After being comatose for a week, hip hop legend DMX was taken off life-support Friday, April 9, and subsequently passed away. He was hospitalized April 2 after suffering “a catastrophic cardiac arrest” at home, which medics attributed to a drug overdose.

“We are deeply saddened to announce today that our loved one, DMX, birth name Earl Simmons, passed away at 50 years old at White Plains Hospital with his family by his side after being placed on life-support for the past few days,” his family’s statement read.

The stunning news set social media ablaze, with supporters expressing condolences.

“Even though you had battles you TOUCHED so many through your MUSIC and when you would PRAY so many people FELT THAT! This is heavy for the HipHop family but your LEGACY LIVES & YOUR SPIRIT,” Missy Elliot tweeted.

Born Dec. 18, 1970 in Mount Vernon, later moving to Yonkers, Arnett Simmons’ only child reportedly endured beatings from her, and spent much of his youth in group homes or juvenile detention centers. His tormented past and frustrations fueled his creativity as he unabashedly infused his pain into his art, channeling it and sharing it freely via his unrelentingly aggressive rhymes. His music often painted honest reflections of personal struggles, religion, violence and redemption.

Upon the mid-’90s passing of Tupac Shakur & Biggie Smalls, DMX emerged as one of hip hop’s most popular and influential artists by the end of the decade, selling millions of records. From September 1996 through January 1998 DMX was featured on Mase’s “24 Hrs. to Live,” The LOX’s “Money, Power & Respect,” and LL Cool J’s “4, 3, 2, 1,” prior to releasing two multiplatinum albums in 1998: “It’s Dark and Hell Is Hot” and “Flesh of My Flesh, Blood of My Blood.”

DMX dominated the Billboard charts for the next several years, featuring his unique style, including realistic reenacted dog barks/snarls. He’s the initial artist whose first five albums ranked #1 on the Billboard chart, with each selling multi-platinum.

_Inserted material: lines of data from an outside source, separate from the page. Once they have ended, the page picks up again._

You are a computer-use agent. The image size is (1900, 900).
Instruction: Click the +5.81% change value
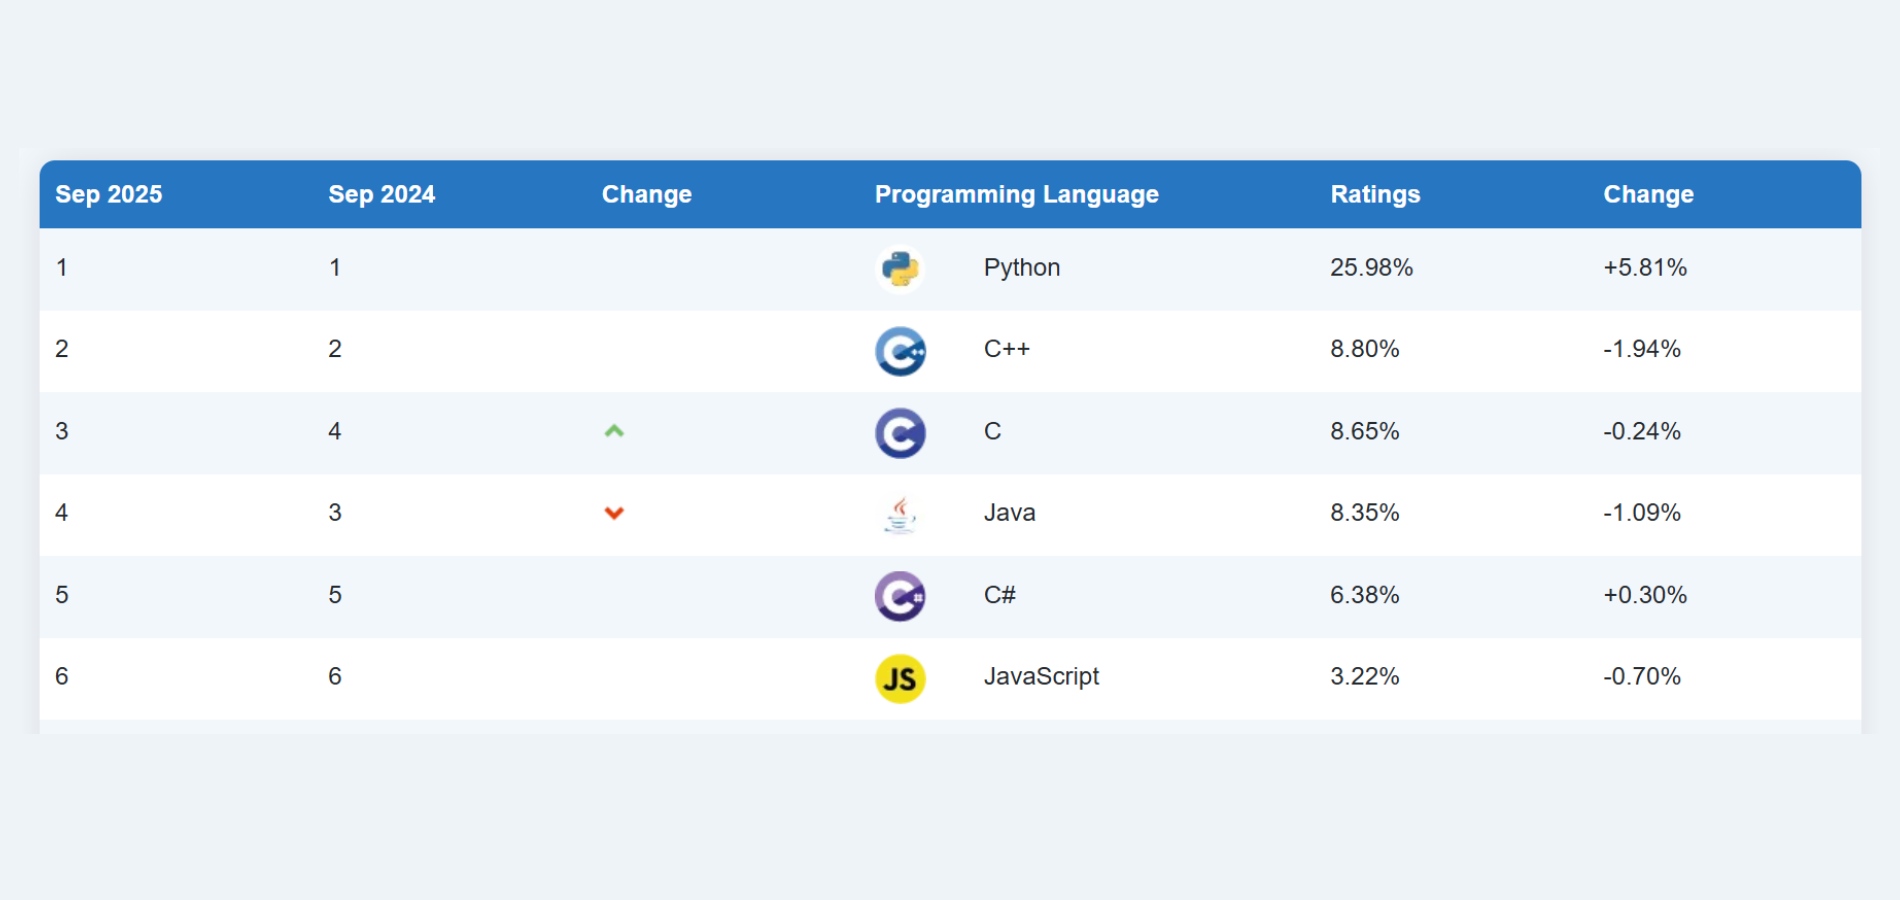(1645, 268)
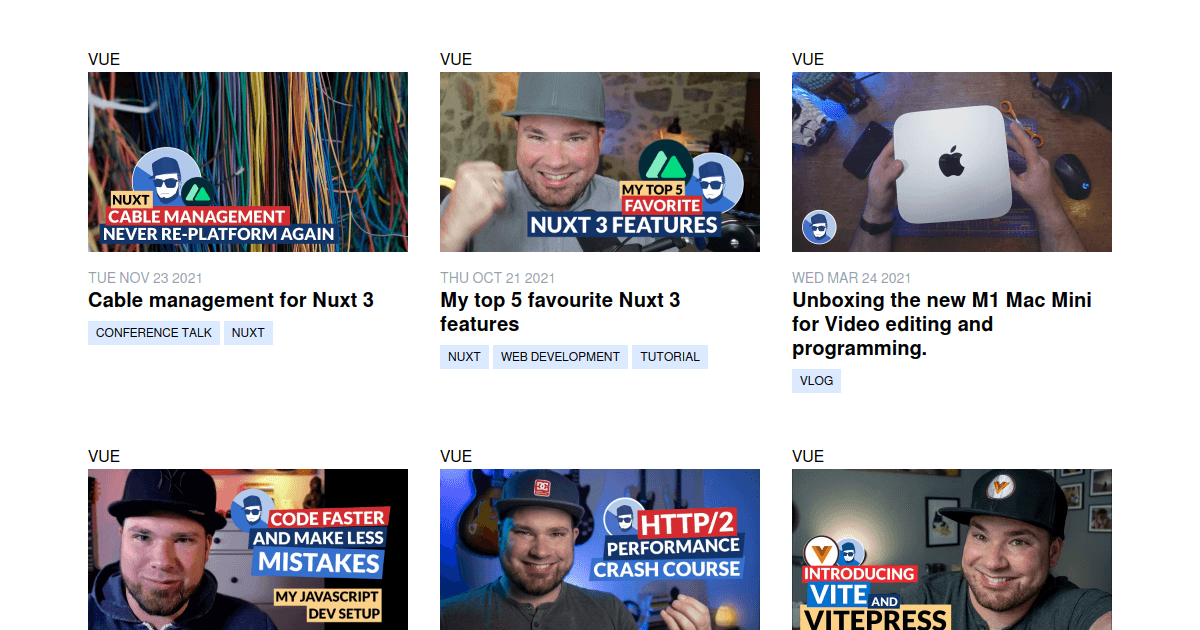The image size is (1200, 630).
Task: Open the Nuxt cable management video thumbnail
Action: (248, 162)
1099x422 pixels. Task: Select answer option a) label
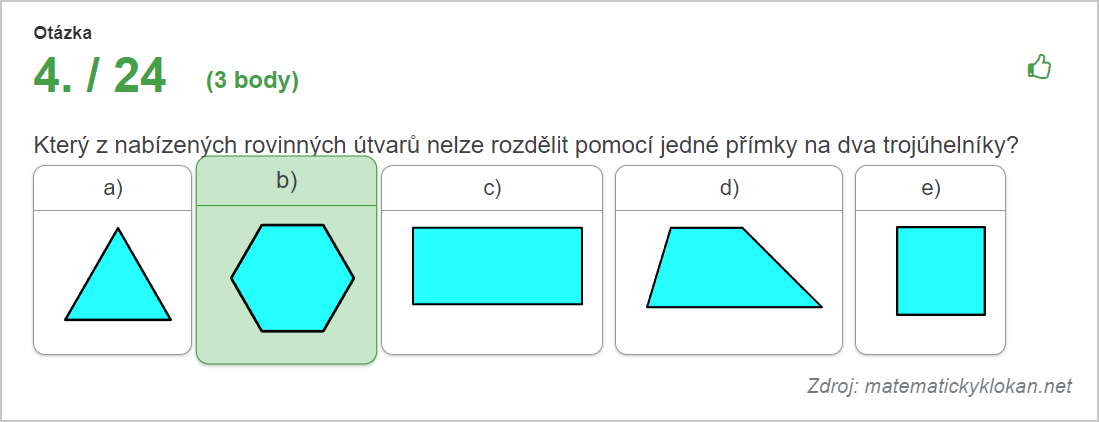coord(113,188)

He performed at Woodstock 1999, on Jay-Z’s “Hard Knock Life” and “Survival of the Illest” tours, and acted in movies “Belly” (1998), “Romeo Must Die” (2000) and “Exit Wounds” (2001).

After some live performances he’d often offer a prayer.

“It damn-near brings me to tears every night because I get nothing but love. It’s like I’m taking them to church,” he told the Source in 1999. “I just love ’em to death. I can’t even explain it. And I’m not going to take them to the wrong place.”

His family was most appreciative of the support.

“Earl was a warrior who fought till the very end. He loved his family with all of his heart and we cherish the times we spent with him,” their statement continued. “Earl’s music inspired countless fans across the world and his iconic legacy will live on forever. We appreciate all of the love and support during this incredibly difficult time.”

In his 2002 memoir, “E.A.R.L.: The Autobiography of DMX,” he mentions overcoming a traumatic childhood, hunger, substance abuse, repeated arrests, similarly to his recording “Slippin’.”

DMX often intertwined street scenery with personal tragedies while creating timeless classics. He reflected life’s realities of coming of age during NYC’s torrent crack epidemic, yet also could create head-bangers.

The father of 15 regularly worked with inner-city youths.

“He had the biggest heart, returning to CV to visit staff, celebrate birthdays and bring gifts for some of the kids,” read Children’s Village’s statement. “He used his talent and larger-than-life personality to give back to the people and places that impacted him.”

Their remembrance included a DMX quote which reads like his epitaph: “I know I may have done some bad things, but I’m not a bad person.”

Rumors that DMX’s death was caused by taking the COVID-19 vaccine days prior to his heart attack are unfounded. A candlelight vigil honoring DMX’s legacy was conducted Wednesday evening at Mt. Vernon’s 4th Street Park.

A 21 bark salute is planned for his funeral; the date is unknown at press time.